Os principais componentes do sistema imunológico inato são: neutrófilos, macrófagos e células NK.  Os neutrófilos são direcionados para os locais da inflamação ou infecção, pelas citocinas, tais como as proteínas IL-8 e C3B. Os macrófagos também apresentam uma função similar, porém, eles respondem de uma forma um pouco mais lenta do que os neutrófilos. As células NK contém receptores proteicos similares, os quais são utilizados para diferenciar as células dos hospedeiros e das infectantes. Uma vez feito o reconhecimento, as células NK induzem a apoptose. As células NK são especialmente importantes na proteção contra células virais e tumorais. Outros componentes importantes do sistema imunológico inato são os eosinófilos, basófilos e mastócitos. 
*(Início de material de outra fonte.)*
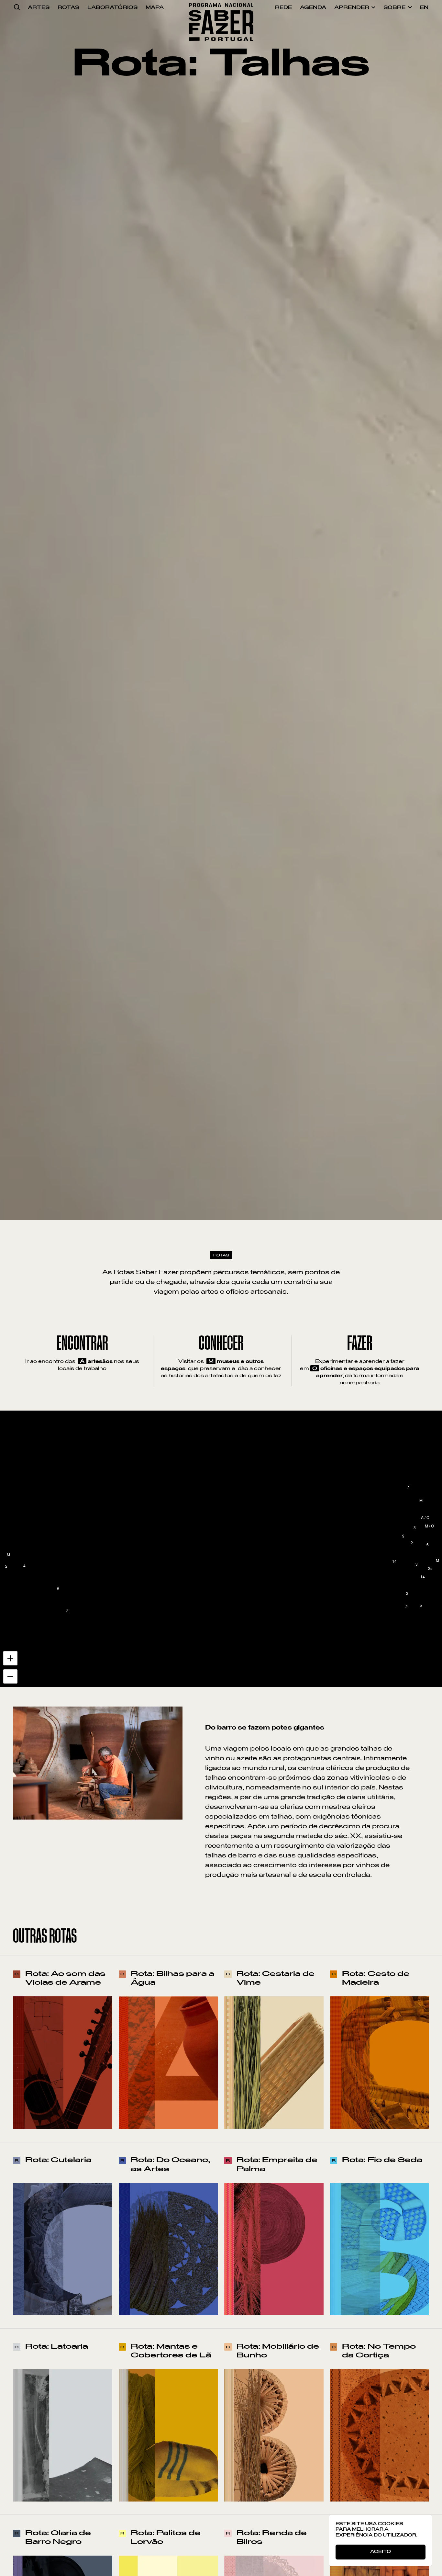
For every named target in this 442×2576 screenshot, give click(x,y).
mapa (155, 7)
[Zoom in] (25, 2533)
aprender (351, 7)
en (424, 7)
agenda (313, 7)
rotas (68, 7)
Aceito (380, 2551)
Uma característica importante do sistema imunológico inato é que ele não dispõe de células de memória ou respostas aprendidas contra antígenos específicos. O sistema imunológico inato apresenta uma característica genérica e inespecífica à inflamação. Diferentemente do sistema imunológico adaptativo que possui uma sintonia fina e se auto modifica para combater uma infecção específica, durante um longo período, o sistema imunológico inato é desenhado para apresentar respostas imediatas. É importante ressaltar que o sistema imunológico inato representa o processo preliminar necessário para gerar o sistema imunológico adaptativo.

Imunidade Adaptativa

O sistema imunológico adaptativo, diferentemente do inato, trata-se de um mecanismo mais refinado e programado da defesa do hospedeiro. A resposta elaborada da imunidade adaptativa ocorre a longo prazo em comparação com a resposta instantânea e generalizada do sistema imunológico inato. Existem dois tipos de respostas imunológicas adaptativas, a saber: imunidade humoral e imunidade mediada por células, que a seguir serão descritas.

Imunidade Humoral

A imunidade humoral (IH) é organizada pelas células B que secretam anticorpos para a proteção do organismo contra microrganismos estranhos de forma imediata, e, também de longo prazo. O evento crucial envolve receptores nas células B que se ligam a um antígeno. Esta ligação provoca a ativação e a diferenciação em células mais especializadas. As células B consistem em um receptor que é constituído por cadeias de imunoglobulinas leves e pesadas, e um correceptor de células B, o qual é necessário para uma ligação eficaz ao antígeno. A ligação de antígenos a múltiplos receptores das células B, provoca uma serie de fosforilações intracelulares via a rota IP3 e diacil glicerol, sinalização intracelular, a qual resulta na translocação de fatores de transcrição para o núcleo e ativação das células B.

Desta forma as células B podem se ligar a antígenos timo-dependentes e timo-independentes. Os clássicos exemplos de antígenos timo-independentes são os polissacarídeos nos organismos capsulares, tais como, H influenza e S pneumonia, que acarreta a organização da nossa resposta sorológica de anticorpos. Este mecanismo é também a base para as vacinações dos polissacarídeos não conjugados. Essas cápsulas contêm açúcar e não são apropriados para uma resposta mais robusta às vacinas mediadas por células T. Entretanto, as células B são as candidatas ideais para responder a estes patógenos estranhos.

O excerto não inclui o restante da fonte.